Whilst (almost) every one of them seemed nice enough, I’ve never skipped doing my due diligence before saying yes to a partnership proposal.
Due diligence (or in other words – what you should look out for if you want to enter a Marketing Partnership) is an important first step. True, you are always free to end a partnership that isn’t working for you, but prevention is always better than cure.
Taking a few moments to assess if the partnership is right for you is not only less stressful in the long run but could also save you both money and time.
So, if you are considering a marketing partnership, here is what you should be on the lookout for.
#1 Quality of their services/products
Unless you are an influencer who gets paid to promote products, you should make sure that you know, first-hand, what the quality of the service/product is.
If you haven’t had the chance to use it yourself, look for the testimonials from other trusted businesses and individuals. Nowadays, everyone can have awesome reviews online.
So, make sure the ones you’re basing your decision on, are true.
For partnership marketing to work best, you should have the same target audience. While nearly any type of exposure is good for you, you will see actual increases in sales if you and your partner speak to the same crowd. Take into consideration the demographics, nationality, occupation, and interests of your clients.
For example, if you are a nutrition specialist, what percentage of your followers are going to care about your recommendation for a car repair shop?
#3 Client relationship management
Maybe this should even be the first thing you think about. It’s that important.
Your clients and followers trust you and will expect a recommendation that not only satisfies their immediate need for a service/product but is also provided in a way that is acceptable to them.
Simply put, your clients will want to work with someone who does business the way you do business with them. Otherwise, they could’ve just gone with the first result in Google.
So when you are partnering up with someone, make sure they are nice and decent. And that they have similar values to yours. Your clients are counting on it. Their continued trust in you depends on it.
If another business is approaching YOU, pay some attention to what their reach is.
Once, one of my ventures received a preposterous partnership proposal which resulted in a very easy ‘NO’ from me. They wanted to use our entire space for free on a weekly basis AND they wanted us to pay them for promoting the location through their social media channels.
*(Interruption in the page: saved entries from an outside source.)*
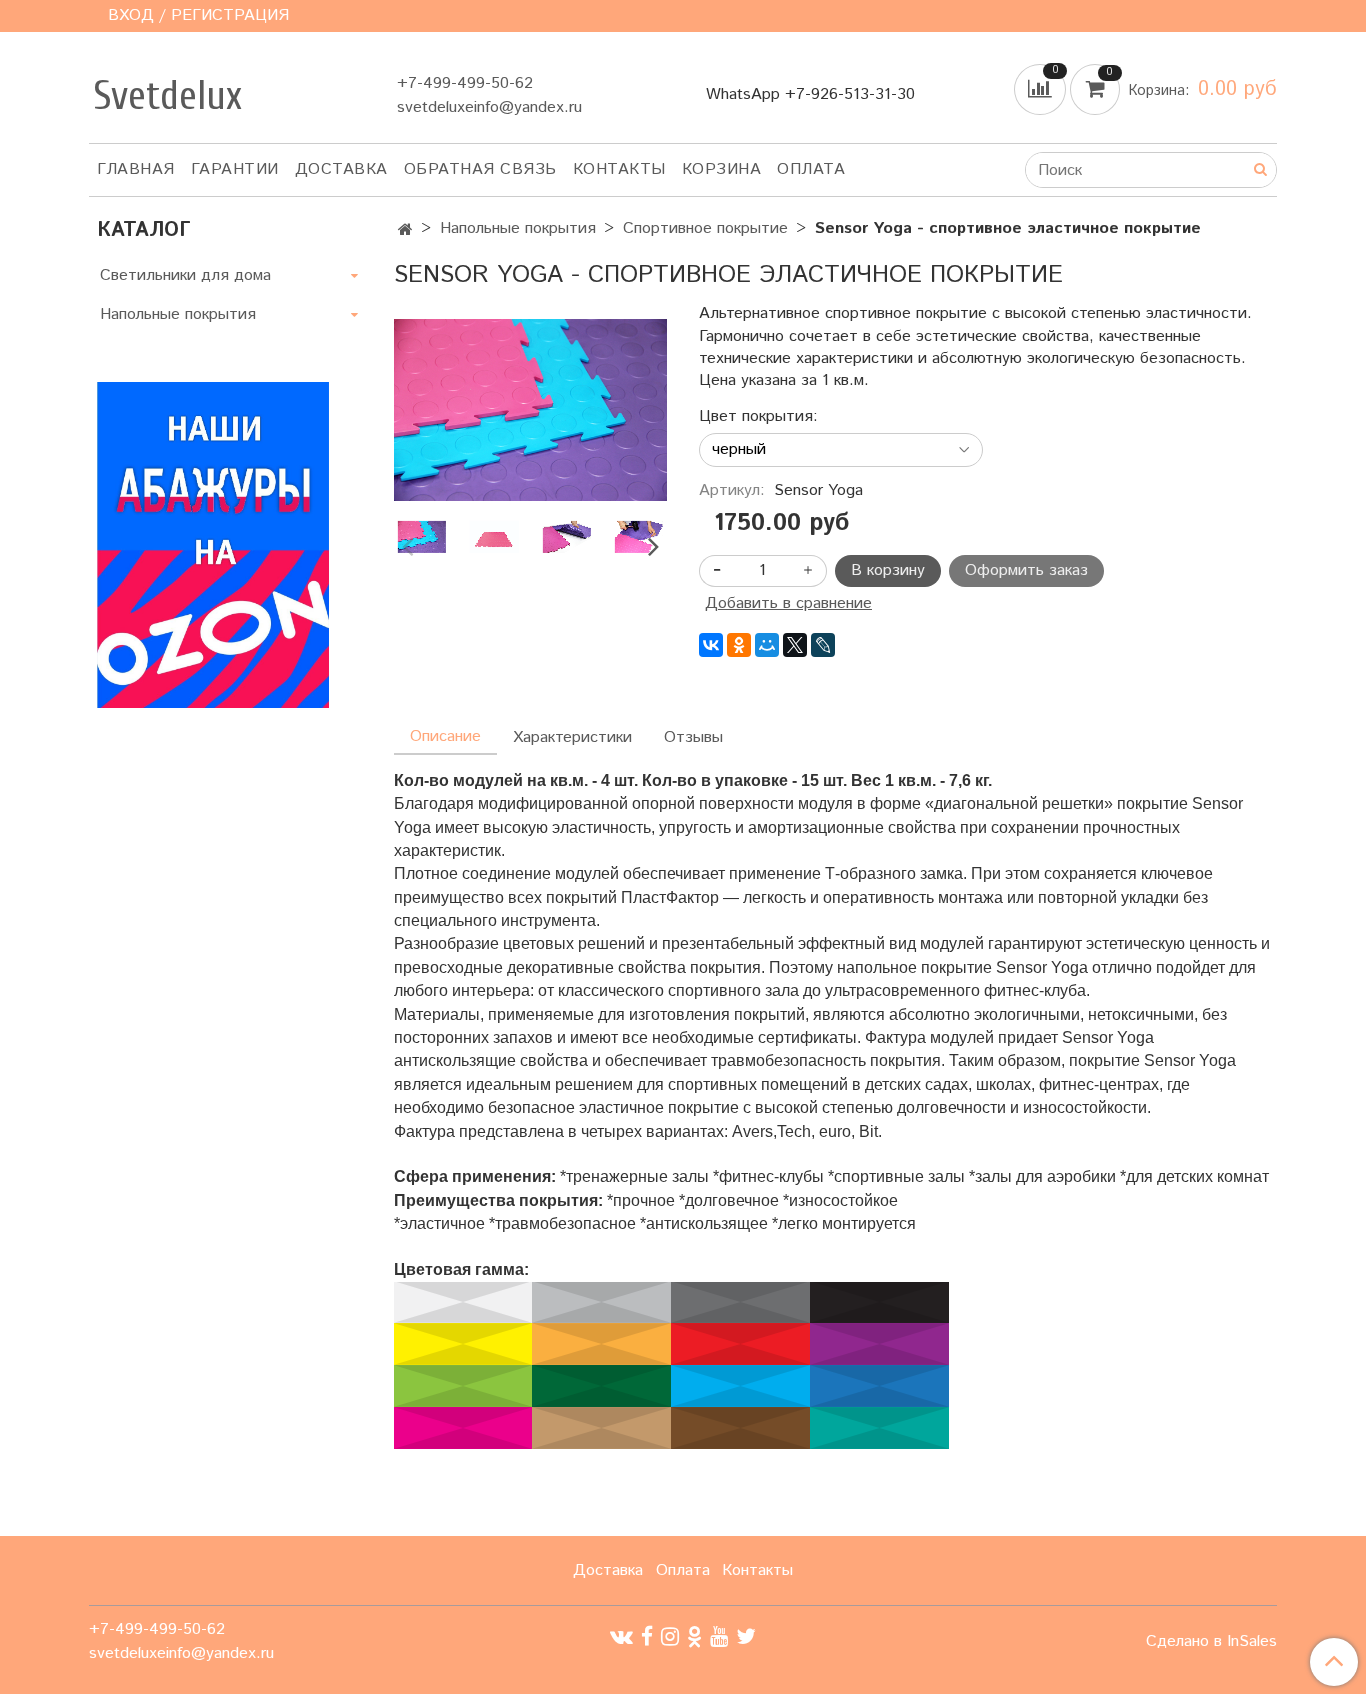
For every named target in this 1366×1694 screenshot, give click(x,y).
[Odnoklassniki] (694, 1636)
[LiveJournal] (823, 645)
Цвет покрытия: (758, 417)
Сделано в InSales (1211, 1642)
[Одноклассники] (739, 645)
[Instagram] (670, 1636)
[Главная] (405, 230)
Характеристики (572, 737)
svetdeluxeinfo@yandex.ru (489, 107)
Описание (445, 736)
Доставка (341, 169)
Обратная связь (480, 169)
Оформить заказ (1026, 570)
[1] (530, 409)
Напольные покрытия (518, 228)
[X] (795, 645)
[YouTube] (719, 1636)
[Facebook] (647, 1636)
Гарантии (235, 169)
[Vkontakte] (621, 1636)
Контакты (619, 169)
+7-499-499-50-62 (465, 83)
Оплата (811, 169)
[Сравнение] (1042, 89)
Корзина (722, 169)
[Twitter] (746, 1636)
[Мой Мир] (767, 645)
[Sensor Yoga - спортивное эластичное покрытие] (494, 537)
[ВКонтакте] (711, 645)
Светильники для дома (185, 275)
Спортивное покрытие (705, 228)
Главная (136, 169)
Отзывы (693, 737)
A quick check showed 98 followers on Instagram and about 300 on Facebook. And on top of that, their word-to-mouth reach was even smaller. This didn’t convince me that the partnership was going to benefit both businesses equally and I just couldn’t justify the exchange and investment from my side.
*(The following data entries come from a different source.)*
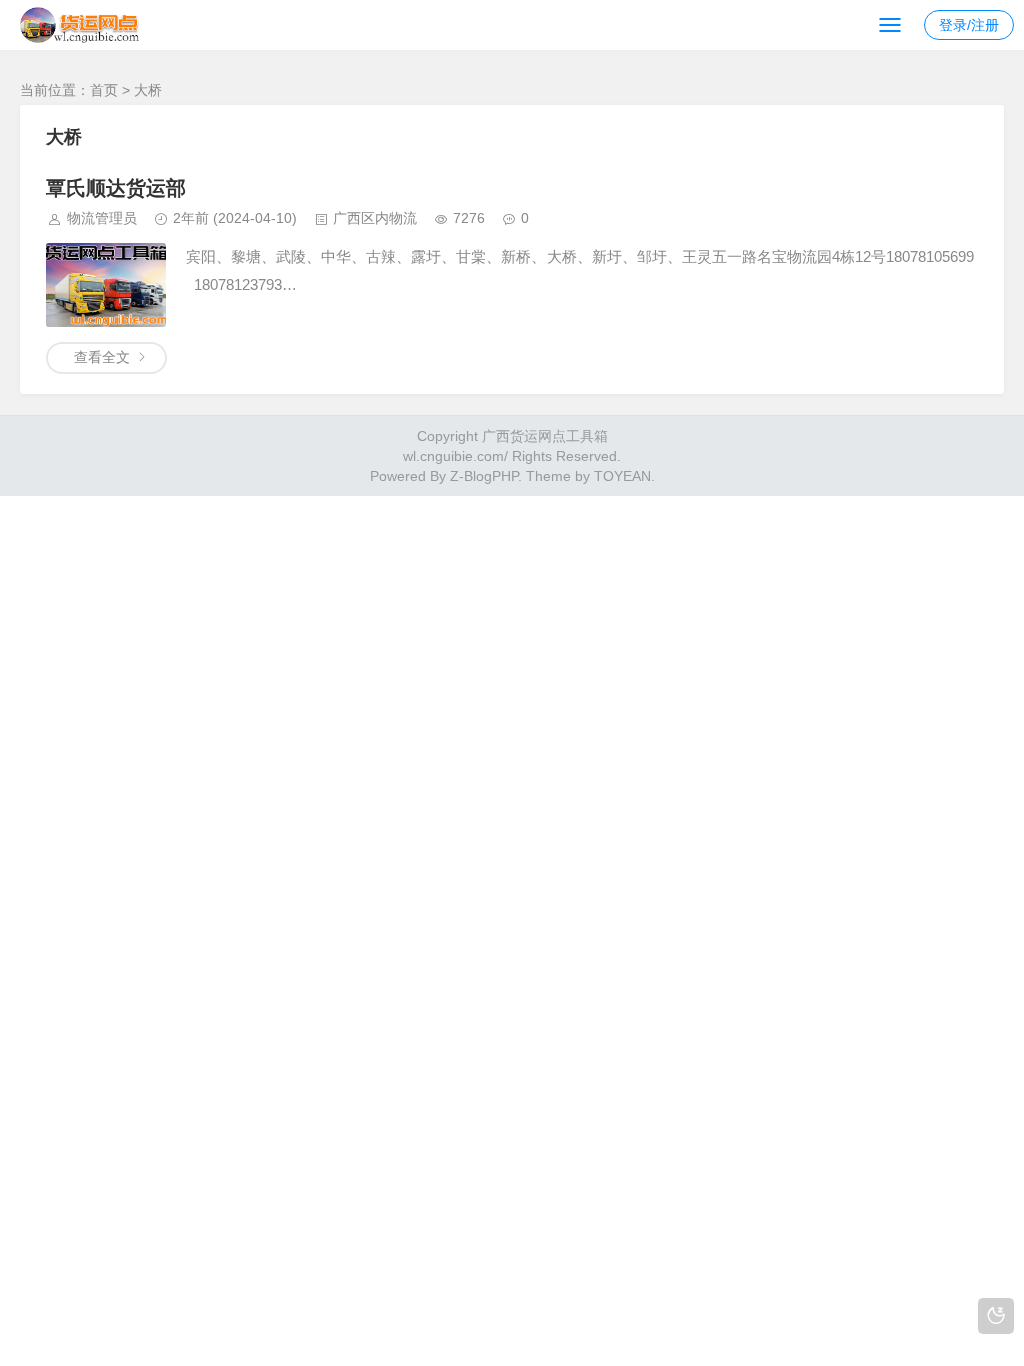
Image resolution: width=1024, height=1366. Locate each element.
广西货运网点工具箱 (545, 436)
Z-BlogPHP (484, 476)
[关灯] (996, 1316)
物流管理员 (102, 218)
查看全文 (102, 357)
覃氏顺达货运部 (116, 188)
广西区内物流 (375, 218)
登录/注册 (969, 25)
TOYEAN (622, 476)
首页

That said, the level ‘reach’ from the other business is not everything. If you like the business, the idea, and the people behind it, then their current reach might be something you want to overlook. Especially if the other business is just starting out and you know their growth is coming.
#5 Reciprocity and work attitude
In any good relationship, there needs to be a healthy amount of reciprocity. And in a marketing partnership, it’s ok if that doesn’t always look like an exact 50-50 exchange.
If you are in the early start-up phase and if you are approaching another business as a marketing partner, you may find yourself needing to offer more to get their attention and agreement.
But there should definitely still be something in it for you.
If you are the one “doing more” (more promotion, higher financial investment, offering discounts etc.) then try to make sure your marketing partnership leads to sales or, at the very least, to generating warm leads, for you.
And it should be easy (and fun!) to work with them. Don’t forget one of the best things about having your own business – the freedom to choose who you work with. Don’t compromise on that with your marketing strategy.
And remember, it really is ok to change your mind. If the partnership is not working for you, modify it or end it.